The 140-page Global Trends 2030 report says Asia will become more powerful than North America and Europe combined, as technology, resources and population growth alter the global balance of power.
The report has been prepared by the National Intelligence Council, the analytical arm of the Office of the Director of National Intelligence.
It combines the thoughts of the 16 intelligence agencies in the US along with foreign and private experts.
Although it is not supposed to predict the future, it is supposed to help US politicians plan for the best and worst scenarios.
"I think the US has to do a lot more thinking about the future, and incorporating that in the decision-making process," principal author Dr Matthew Burrows said.
"If you go from crisis to crisis you increase your risk of going off the rails." The report says China will surpass the US as the largest economy in the 2020s and that by 2030 India could be the rising economic powerhouse that China is seen to be today.
But the authors also warn of major uncertainty about an emerging China.
"Our worry would actually be not that you would have a strong China, a strong Asia, [but] more of a weak China, and what that means if it can't make that transition into an advanced economy," he said.
"If that doesn't go well, what does that mean for its behaviour with its neighbours?" Bruce Jones is a senior fellow and the director of the Managing Global Order project at the Brookings Institution in Washington.
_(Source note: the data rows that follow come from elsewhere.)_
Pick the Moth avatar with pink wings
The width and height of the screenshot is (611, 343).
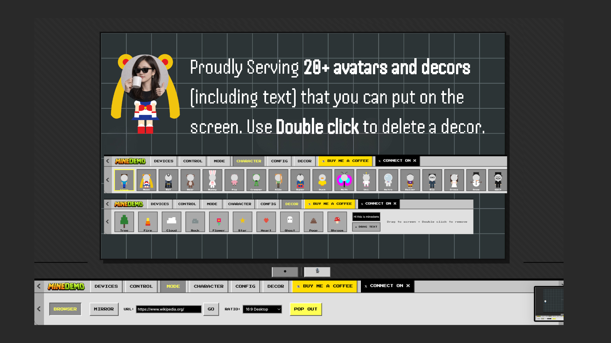pos(344,180)
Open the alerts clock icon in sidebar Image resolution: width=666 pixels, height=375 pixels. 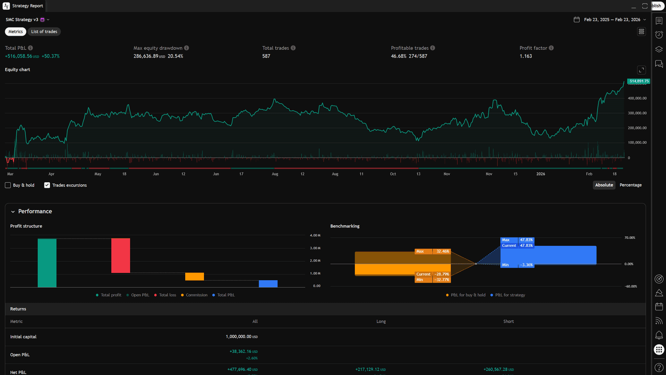pos(659,34)
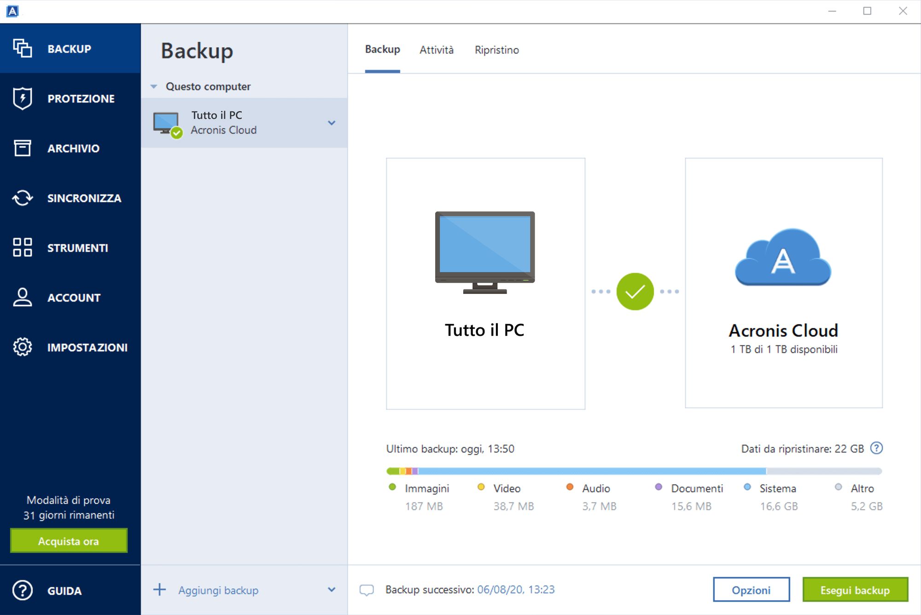Open the Strumenti grid icon
Screen dimensions: 921x615
(22, 247)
He says there is a "significant possibility" that slower growth in China could lead to "considerable internal difficulties and tensions".
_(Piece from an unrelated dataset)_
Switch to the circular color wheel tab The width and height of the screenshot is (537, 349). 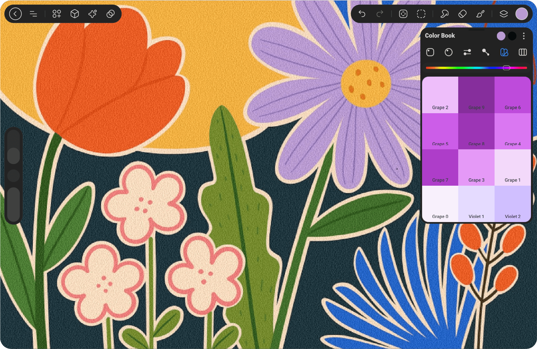(449, 52)
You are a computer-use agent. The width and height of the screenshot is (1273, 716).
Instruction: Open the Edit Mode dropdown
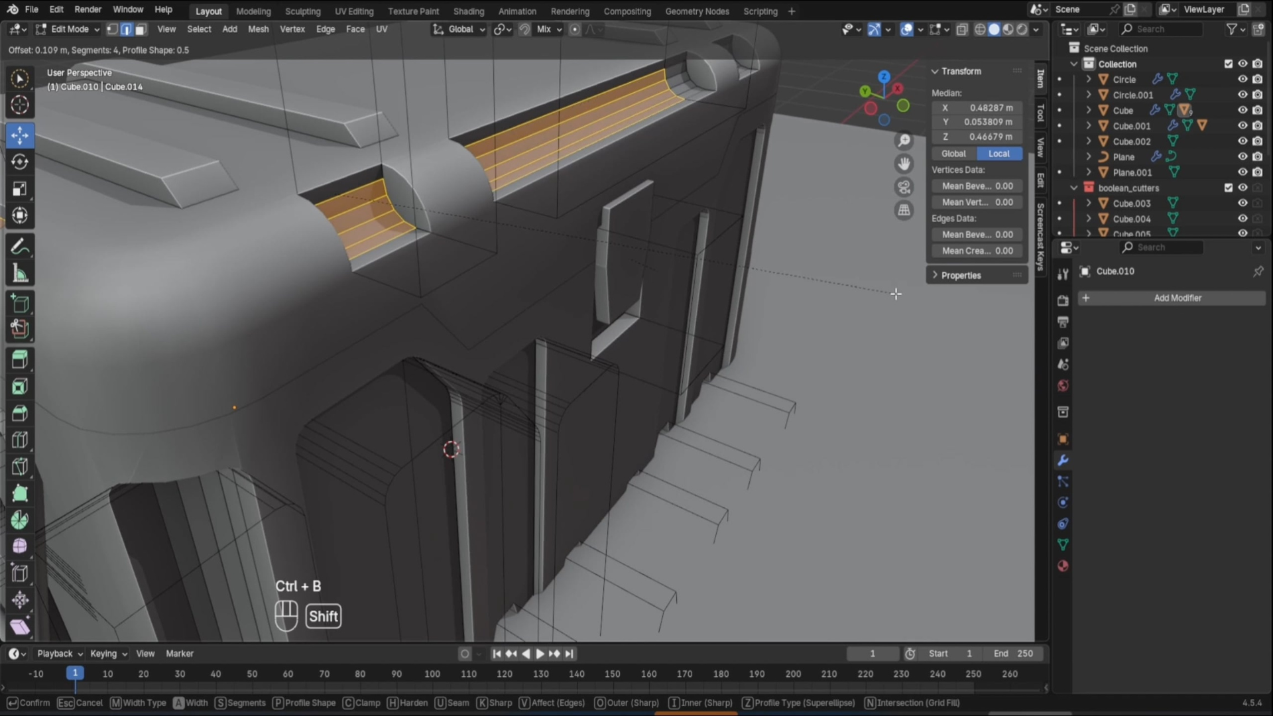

"I think we're also seeing a region which is very complicated for China," he said.
"The US has the advantage of having no complicated neighbours.
China does not have that luxury.
Everywhere it turns, it has a neighbour who has an interest in constraining them or has some sort of tension with them." 'Black swan threat' The report says an international economy remains prone to potential "black swans", such as the collapse of the euro and the European Union, a Chinese economic collapse or even a pandemic or a nuclear war.
The report says Asia will overtake North America and Europe combined in global power as its GDP, population, military spending and technological investment surpasses the West's, but that the US will remain what it calls "first among equals".
And it warns that a "cyber arms race" is likely to occur as countries try to defend their infrastructure.
By 2030, the report says, 60 per cent of the world's population will live in cities.
The demand for food will have risen by 35 per cent and demand for water will outstrip current sustainable supplies, making water a likely cause of regional conflicts, particularly in South Asia and the Middle East.
The president of The Atlantic Council, Frederick Kempe, believes the report has a clear message for US president Barack Obama.
"The margin of error is much smaller than it was after World War II and during the Cold War," he said, citing as factors "the shift of economic political influence, the certainty of relative economic decline of the United States and Europe".
Former US ambassador to the United Nations John Bolton is one of the report's critics.
"That's not something that's inevitable or written in tablets of stone," he said.
"These are decisions we make and that our elected leaders make.
That's one reason why projecting what US strength will look like in 2030 is such a complete waste of time." Mr Jones also points out that the report does not prioritise which issues should be tackled first.
"It's pretty difficult for a policymaker to read this report and figure out what to do," he said.
"I think it's going to be difficult for the policy community to absorb."